• Задание:
Перепишите в виде JSON-списка строк всё от строки, где есть "Go back using the arrow icon", до строки, где есть "will [192, 167].", включая обе. Каждой строке соответствует один элемент списка, пустые строки пропустите.

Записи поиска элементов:
____________
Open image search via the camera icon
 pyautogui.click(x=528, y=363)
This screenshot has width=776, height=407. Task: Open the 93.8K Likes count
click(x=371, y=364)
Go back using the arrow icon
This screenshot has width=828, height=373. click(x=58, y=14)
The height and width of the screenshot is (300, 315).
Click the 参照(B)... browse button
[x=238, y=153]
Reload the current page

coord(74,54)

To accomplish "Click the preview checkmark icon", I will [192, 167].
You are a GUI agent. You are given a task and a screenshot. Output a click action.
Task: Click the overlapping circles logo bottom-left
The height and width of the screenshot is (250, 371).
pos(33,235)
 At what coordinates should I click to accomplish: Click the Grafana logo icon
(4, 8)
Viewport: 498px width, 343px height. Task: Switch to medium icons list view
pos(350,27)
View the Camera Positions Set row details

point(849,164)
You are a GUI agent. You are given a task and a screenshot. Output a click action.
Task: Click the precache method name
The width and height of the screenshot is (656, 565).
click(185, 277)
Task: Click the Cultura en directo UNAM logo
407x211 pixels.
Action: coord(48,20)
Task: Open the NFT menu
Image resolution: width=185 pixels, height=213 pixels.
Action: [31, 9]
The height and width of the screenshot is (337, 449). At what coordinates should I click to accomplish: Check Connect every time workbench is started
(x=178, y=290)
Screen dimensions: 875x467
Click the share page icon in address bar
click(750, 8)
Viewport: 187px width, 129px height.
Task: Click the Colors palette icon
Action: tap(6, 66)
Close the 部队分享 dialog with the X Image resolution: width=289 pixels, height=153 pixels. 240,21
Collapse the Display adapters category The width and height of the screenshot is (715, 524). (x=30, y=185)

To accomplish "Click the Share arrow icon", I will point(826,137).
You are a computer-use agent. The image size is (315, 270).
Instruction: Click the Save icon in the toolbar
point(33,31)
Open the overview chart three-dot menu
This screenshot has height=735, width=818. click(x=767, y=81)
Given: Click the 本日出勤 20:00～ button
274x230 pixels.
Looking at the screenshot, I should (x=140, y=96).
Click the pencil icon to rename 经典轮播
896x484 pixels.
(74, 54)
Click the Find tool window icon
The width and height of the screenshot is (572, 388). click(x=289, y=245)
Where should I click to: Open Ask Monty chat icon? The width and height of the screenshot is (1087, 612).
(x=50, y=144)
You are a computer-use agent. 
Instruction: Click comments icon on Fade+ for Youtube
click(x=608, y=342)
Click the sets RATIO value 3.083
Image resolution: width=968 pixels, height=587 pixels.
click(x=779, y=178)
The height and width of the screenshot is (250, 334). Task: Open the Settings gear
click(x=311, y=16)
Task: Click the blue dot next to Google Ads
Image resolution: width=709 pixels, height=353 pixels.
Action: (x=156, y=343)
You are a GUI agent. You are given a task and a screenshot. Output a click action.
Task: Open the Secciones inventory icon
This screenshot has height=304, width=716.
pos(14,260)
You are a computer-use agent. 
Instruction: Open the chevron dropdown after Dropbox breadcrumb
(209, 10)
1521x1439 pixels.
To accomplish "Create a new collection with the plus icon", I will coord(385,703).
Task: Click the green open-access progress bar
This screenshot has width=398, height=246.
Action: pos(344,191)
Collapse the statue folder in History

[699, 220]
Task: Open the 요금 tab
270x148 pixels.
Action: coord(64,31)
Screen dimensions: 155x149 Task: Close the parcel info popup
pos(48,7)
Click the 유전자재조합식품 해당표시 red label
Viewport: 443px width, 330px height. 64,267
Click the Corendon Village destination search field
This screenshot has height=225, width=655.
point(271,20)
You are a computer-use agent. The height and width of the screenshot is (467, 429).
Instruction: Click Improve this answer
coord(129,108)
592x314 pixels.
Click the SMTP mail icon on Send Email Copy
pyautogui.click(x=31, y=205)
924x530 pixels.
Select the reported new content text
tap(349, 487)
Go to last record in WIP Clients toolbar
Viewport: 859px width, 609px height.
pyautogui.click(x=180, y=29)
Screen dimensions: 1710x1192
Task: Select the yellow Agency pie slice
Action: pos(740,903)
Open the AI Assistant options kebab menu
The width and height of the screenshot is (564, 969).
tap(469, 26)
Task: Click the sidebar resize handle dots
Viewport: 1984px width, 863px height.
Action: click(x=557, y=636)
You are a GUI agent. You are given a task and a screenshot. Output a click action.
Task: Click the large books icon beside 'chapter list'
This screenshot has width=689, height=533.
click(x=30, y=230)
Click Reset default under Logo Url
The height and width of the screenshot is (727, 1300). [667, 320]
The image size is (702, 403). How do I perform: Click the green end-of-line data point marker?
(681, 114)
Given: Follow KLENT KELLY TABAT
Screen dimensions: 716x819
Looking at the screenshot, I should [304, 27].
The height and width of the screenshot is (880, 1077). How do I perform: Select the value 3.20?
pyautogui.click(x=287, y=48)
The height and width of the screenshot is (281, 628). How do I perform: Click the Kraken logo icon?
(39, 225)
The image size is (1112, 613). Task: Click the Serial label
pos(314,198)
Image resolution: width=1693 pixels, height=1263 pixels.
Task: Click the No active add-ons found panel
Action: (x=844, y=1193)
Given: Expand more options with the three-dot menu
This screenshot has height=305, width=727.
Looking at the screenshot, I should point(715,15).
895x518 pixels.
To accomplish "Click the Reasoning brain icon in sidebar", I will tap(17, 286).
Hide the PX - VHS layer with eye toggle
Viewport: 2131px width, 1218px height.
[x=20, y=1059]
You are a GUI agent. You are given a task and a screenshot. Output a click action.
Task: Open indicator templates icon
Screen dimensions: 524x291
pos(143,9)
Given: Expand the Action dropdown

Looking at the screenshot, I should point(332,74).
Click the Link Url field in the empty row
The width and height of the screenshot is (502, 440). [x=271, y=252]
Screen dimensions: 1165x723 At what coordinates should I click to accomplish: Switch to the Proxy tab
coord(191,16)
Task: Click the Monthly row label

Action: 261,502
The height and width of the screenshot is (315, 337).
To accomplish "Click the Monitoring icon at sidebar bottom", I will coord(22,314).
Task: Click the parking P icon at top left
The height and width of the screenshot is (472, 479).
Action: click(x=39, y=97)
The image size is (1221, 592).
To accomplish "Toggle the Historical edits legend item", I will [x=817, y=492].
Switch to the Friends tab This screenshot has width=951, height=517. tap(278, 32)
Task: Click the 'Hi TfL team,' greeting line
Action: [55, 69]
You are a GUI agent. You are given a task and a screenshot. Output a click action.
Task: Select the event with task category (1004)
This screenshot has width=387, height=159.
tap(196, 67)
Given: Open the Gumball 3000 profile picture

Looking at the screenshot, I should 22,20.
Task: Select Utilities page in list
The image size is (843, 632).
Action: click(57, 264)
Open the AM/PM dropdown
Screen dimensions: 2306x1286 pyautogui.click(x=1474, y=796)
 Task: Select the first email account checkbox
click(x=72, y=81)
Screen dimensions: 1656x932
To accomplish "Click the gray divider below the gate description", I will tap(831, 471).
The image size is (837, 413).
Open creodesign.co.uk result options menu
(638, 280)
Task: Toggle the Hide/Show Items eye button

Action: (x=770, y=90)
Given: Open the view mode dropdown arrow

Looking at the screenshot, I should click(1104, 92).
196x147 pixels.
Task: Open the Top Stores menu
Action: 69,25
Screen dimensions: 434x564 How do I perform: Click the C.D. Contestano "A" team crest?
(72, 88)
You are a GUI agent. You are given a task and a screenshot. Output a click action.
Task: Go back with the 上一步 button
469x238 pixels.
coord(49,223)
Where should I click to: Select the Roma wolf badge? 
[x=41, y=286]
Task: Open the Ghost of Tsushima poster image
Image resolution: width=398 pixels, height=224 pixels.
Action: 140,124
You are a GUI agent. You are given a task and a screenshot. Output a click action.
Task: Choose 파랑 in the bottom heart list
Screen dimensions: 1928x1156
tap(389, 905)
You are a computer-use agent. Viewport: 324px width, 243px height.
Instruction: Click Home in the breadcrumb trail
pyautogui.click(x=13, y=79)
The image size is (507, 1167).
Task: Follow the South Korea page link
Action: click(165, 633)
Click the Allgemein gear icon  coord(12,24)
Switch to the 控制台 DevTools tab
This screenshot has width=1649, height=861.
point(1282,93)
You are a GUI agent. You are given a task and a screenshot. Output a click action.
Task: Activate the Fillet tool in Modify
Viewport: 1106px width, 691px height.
____________
• Результат:
[
  "Go back using the arrow icon",
  "This screenshot has width=828, height=373. click(x=58, y=14)",
  "The height and width of the screenshot is (300, 315).",
  "Click the 参照(B)... browse button",
  "[x=238, y=153]",
  "Reload the current page",
  "coord(74,54)",
  "To accomplish \"Click the preview checkmark icon\", I will [192, 167]."
]